Rather than moving to costly mainframes or rewriting the entire codebase in Java, DGFiP chose a bold alternative: migrating their COBOL applications to modern Linux servers using the open-source GnuCOBOL compiler.
DGFiP selected Titagone for our proven ability to tackle unprecedented technical challenges and our expertise in compiler development and programming languages. Despite our limited initial COBOL experience, our deep understanding of language design, compiler architecture, and our track record of successfully modernizing critical systems made us the right choice. Our collaborative approach with open-source communities and ability to ensure sovereignty and security for France's financial infrastructure were decisive factors in this partnership.
DGFiP required a partner capable of navigating unfamiliar territory: Titagone had limited prior exposure to COBOL, and the task involved adapting a legacy C-based compiler and engaging with a new open-source community.
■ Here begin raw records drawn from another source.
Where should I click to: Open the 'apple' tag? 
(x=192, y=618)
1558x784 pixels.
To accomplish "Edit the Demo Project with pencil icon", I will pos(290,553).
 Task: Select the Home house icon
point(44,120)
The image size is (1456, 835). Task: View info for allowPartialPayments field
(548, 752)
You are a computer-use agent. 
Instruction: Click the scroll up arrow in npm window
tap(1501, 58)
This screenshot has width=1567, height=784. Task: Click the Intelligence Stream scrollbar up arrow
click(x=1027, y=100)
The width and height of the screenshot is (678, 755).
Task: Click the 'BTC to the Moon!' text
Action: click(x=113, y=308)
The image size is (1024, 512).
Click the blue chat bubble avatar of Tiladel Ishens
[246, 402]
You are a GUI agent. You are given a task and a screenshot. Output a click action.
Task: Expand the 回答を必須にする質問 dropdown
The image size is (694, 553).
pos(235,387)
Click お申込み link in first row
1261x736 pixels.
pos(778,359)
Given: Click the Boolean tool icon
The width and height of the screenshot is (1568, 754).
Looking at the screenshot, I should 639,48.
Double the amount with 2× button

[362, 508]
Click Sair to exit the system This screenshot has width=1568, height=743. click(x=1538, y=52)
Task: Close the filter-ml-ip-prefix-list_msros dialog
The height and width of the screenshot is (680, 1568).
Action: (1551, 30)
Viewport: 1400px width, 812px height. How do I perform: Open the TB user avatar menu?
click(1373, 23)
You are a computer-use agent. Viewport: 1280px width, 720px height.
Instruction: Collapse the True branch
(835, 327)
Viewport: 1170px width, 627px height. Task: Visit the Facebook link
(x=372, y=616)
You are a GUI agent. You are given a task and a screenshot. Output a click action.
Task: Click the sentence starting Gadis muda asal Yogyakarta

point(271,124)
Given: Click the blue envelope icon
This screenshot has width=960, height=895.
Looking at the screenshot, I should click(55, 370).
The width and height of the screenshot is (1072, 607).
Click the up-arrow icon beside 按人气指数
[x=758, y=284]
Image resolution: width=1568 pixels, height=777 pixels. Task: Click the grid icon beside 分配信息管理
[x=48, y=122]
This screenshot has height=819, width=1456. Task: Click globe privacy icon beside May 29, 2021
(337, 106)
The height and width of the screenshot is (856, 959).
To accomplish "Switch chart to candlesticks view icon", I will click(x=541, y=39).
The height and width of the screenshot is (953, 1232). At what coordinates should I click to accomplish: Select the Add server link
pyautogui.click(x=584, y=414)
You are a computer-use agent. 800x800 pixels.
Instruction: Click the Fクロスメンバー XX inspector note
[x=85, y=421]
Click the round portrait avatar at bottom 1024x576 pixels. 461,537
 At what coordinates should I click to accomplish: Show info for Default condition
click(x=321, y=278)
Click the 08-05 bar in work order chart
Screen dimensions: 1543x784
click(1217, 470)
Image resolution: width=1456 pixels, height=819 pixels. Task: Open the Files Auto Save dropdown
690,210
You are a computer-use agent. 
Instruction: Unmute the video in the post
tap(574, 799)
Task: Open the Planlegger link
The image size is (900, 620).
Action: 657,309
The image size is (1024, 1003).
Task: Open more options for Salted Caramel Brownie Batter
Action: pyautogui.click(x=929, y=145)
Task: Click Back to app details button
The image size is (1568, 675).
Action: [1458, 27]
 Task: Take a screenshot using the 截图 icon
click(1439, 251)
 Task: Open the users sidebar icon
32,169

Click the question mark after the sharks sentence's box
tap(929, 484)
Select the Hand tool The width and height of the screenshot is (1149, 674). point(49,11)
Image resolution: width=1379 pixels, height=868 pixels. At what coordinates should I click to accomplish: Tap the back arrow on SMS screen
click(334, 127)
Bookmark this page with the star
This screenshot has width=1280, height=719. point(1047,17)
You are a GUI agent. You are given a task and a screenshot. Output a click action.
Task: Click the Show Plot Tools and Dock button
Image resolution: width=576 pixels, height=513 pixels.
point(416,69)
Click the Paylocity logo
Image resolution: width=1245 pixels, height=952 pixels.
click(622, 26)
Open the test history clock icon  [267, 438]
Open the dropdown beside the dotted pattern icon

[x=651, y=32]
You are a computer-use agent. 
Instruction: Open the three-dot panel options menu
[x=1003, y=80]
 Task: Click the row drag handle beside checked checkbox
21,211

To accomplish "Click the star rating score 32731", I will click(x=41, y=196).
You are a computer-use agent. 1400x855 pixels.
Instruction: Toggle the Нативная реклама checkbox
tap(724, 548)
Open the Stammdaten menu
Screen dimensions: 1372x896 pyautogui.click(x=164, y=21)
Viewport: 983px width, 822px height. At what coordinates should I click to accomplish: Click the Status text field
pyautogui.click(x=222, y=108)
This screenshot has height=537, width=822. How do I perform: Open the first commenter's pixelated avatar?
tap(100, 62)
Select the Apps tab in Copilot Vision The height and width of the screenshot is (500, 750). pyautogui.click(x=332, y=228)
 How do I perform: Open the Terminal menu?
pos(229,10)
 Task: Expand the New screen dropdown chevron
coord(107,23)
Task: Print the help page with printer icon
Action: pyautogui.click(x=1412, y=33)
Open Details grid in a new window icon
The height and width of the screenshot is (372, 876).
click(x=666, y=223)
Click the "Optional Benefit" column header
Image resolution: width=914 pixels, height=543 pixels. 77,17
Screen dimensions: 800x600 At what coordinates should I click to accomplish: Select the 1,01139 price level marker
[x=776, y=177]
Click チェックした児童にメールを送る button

The challenge was to ensure that the unique Bull GCOS COBOL dialect (critical to the administration's operations) would run reliably on a modern architecture without rewriting existing code.
Starting with a comprehensive audit of GnuCOBOL, Titagone extended the compiler to support the GCOS-specific dialect. Our team worked closely with the open-source community, ensuring that the solution remained fully compatible, maintainable, and aligned with community standards.
Today, GnuCOBOL serves as the cornerstone of DGFiP's modernized COBOL stack, demonstrating the impact of combining deep technical mastery, open-source collaboration, and pragmatic modernization. This solution provides technical sovereignty, empowering the administration to control and maintain its infrastructure without vendor lock-in.
“We are happy to contribute to improving support for the GCOS dialect in GnuCOBOL. This dialect is widely used in our administration, which has developed a substantial COBOL GCOS codebase. As we phase out GCOS systems, Linux-based COBOL is confirmed as the target, with GnuCOBOL as the cornerstone. A big thank you to the Titagone team for their support.”